During the 16th and 17th centuries, Seville, Spain was the locus of the world’s largest trade flows. From 1503 to 1717, it housed the Casa de Contratación, the institution that centralized trade between Europe and the Spanish colonies in the Americas. As a result, the city ballooned in wealth and population; with the city’s specialization in trade, Sevillian artists started exporting their works abroad.
This github repository is meant as a standalone project, but also as a resource for those conducting similar Digital Humanities initiatives. If you are working on computational ways of extracting information from archival documentation in historical languages through NER, this provides a model and resources that can be tailored to your needs. It provides some usable resources for documents in early modern Spanish, created for a database comprised primarily of notarial and parish documents from the city of Seville.
This database includes information taken from 20 volumes published throughout the 19th and 20th centuries. These books compiled documents from several Sevillian archives on the activities of various local painters, sculptors, gilders, stonemasons, and architects, among other less common occupations. The books were OCR scanned, corrected for mistakes, and then divided into texts using OpenRefine.
Texts are stored as individual records within the database and usually (though not always) refer to a single archival document, either in transcription or summarized form.
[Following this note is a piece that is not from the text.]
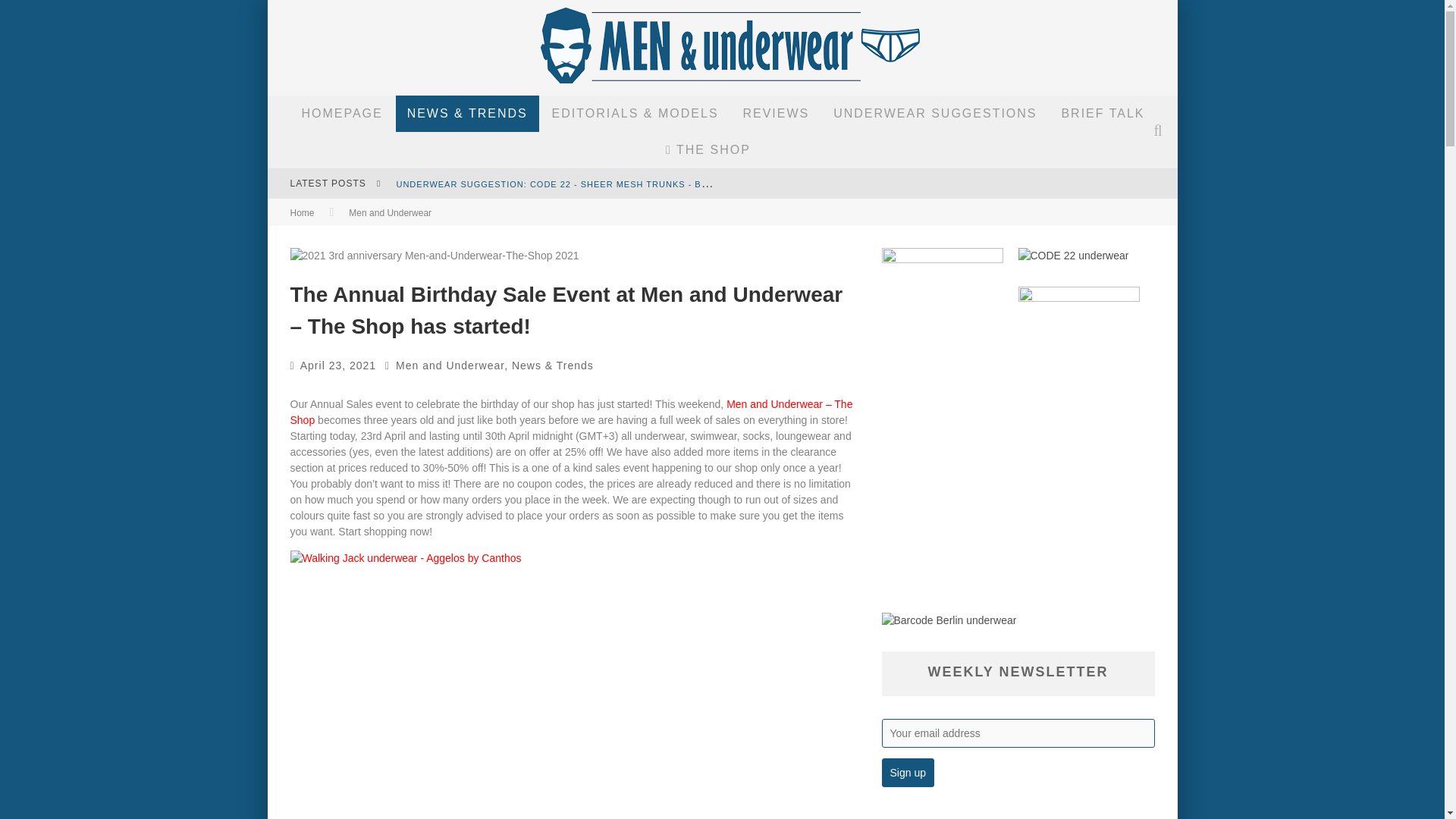
View all posts in Men and Underwear (389, 213)
Sign up (906, 772)
Underwear Suggestion: CODE 22 - Sheer Mesh Trunks - Black (560, 182)
HOMEPAGE (341, 113)
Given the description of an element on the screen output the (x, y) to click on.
These texts are often accompanied by footnotes and comments that are included as an attribute of the text in the database. Where possible, we have included the archival reference to the original source, to the extent provided by the researchers that edited the published volumes.
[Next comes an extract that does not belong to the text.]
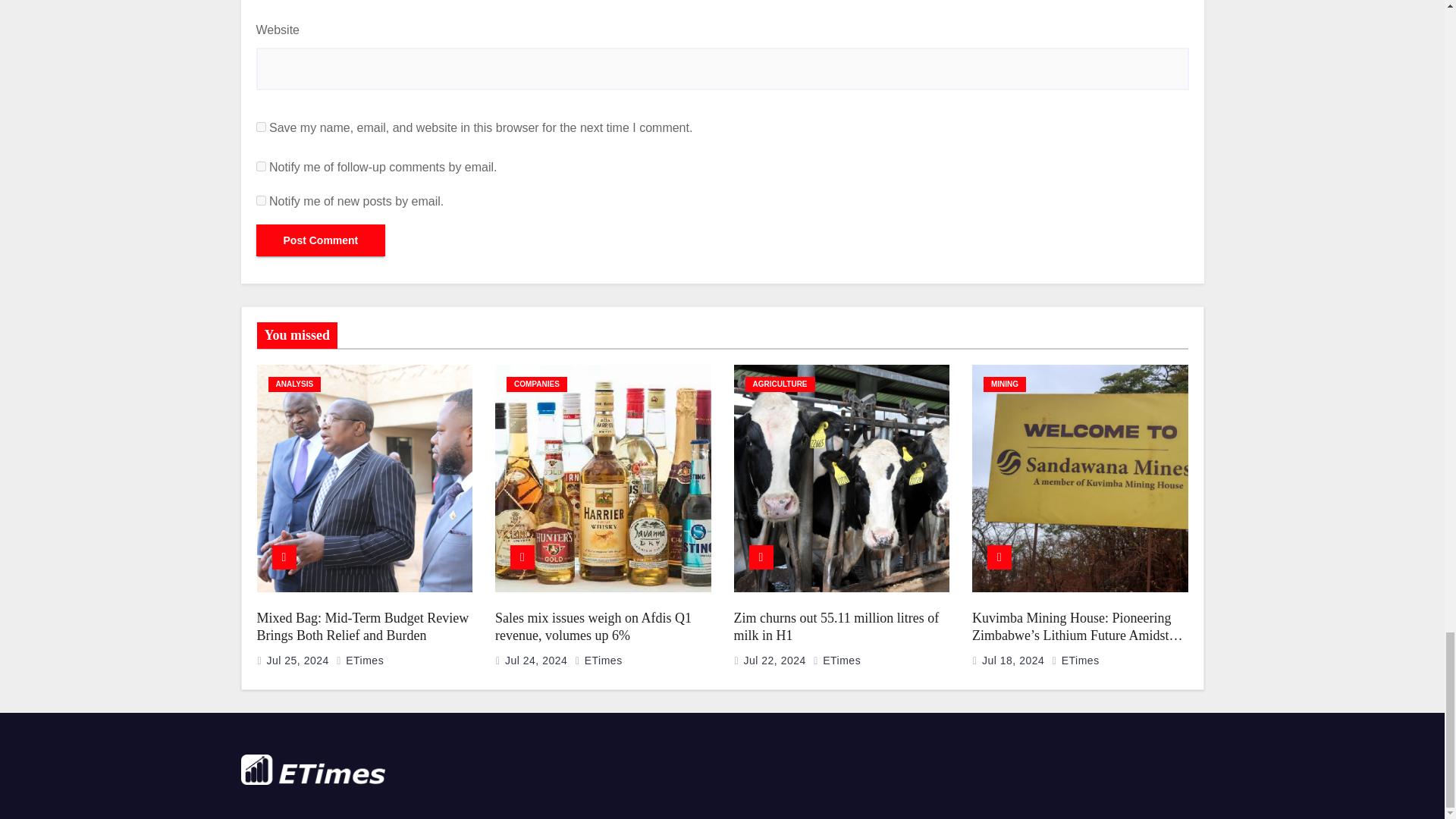
subscribe (261, 166)
yes (261, 126)
subscribe (261, 200)
Post Comment (320, 240)
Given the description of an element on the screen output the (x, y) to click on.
The database is not only a repository of documents, but meant as a repository of the information these documents contain. Different tables have been developed to register the actors, locations, objects, dates and money amounts present in each document, as well as the attributes of the document itself (archival reference, bibliographic source, footnotes and comments). Information on entities was extracted using the Named Entity Recognizer made available by Spacy (the medium Spanish model, es_core_news_ml). This model was retrained on a set of training data, improving the model to work more efficiently for our data. This training data was tagged manually on DataTurks.com.
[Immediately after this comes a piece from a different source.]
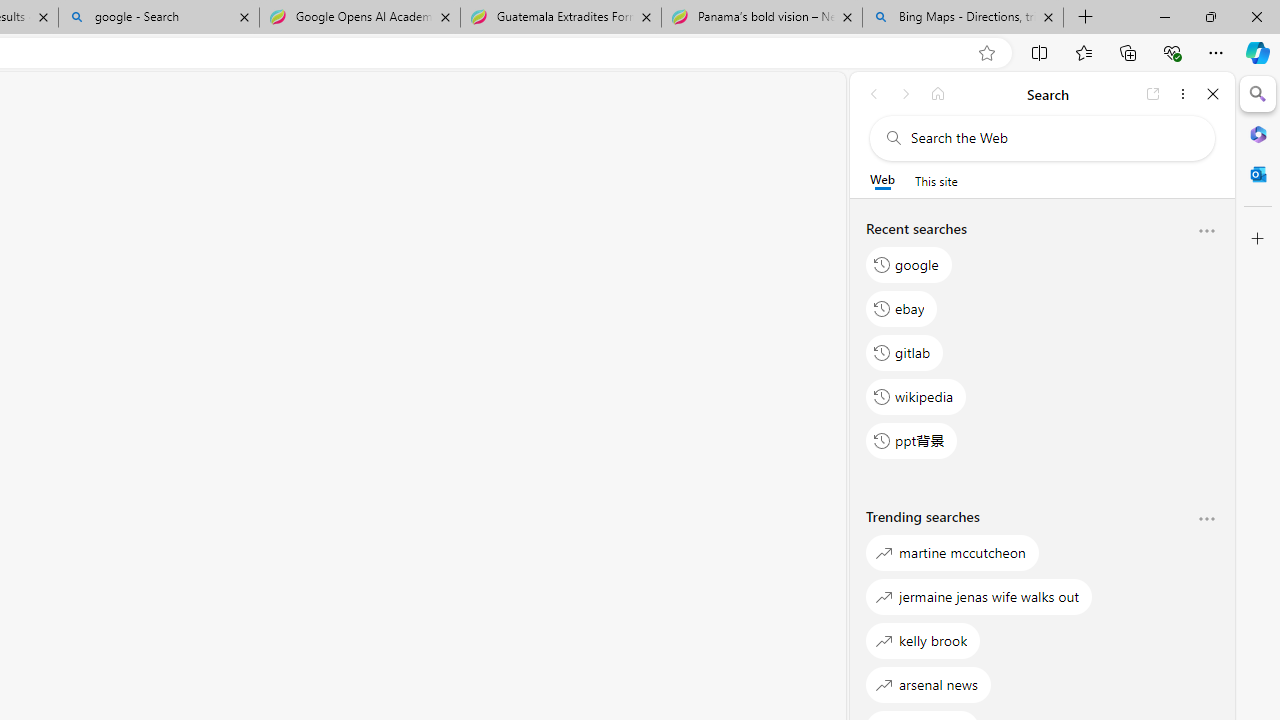
wikipedia (916, 396)
kelly brook (923, 640)
jermaine jenas wife walks out (979, 596)
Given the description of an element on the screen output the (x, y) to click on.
This Github repository is meant to record the process of development of the database, including code used, training sets, output and further resources.
Document Viewer A tool to search for strings within documents contained in the database.
Research Completeness An overview of the texts included in the database, by published source and original archival source.
Tags : Summary Visualizations Summary visualizations to describe the strings identified as entities (people, locations, organizations, dates, monetary amounts and objects).
NER Resources Resources for replicating, learning from or expanding on the NER employed in this project.
This project was developed by Felipe Álvarez de Toledo as part of a Ph.D. dissertation in the department of Art, Art History and Visual Studies at Duke University and as part of DALMI, the Duke, Art, Law and Markets Initiative.
This project is licensed under a Creative Commons Attribution-NonCommercial-ShareAlike 4.0 International License. This license applies to the database and its contents and the resources made available in this repository. It does not apply to the texts included in the database themselves, which were taken from published sources.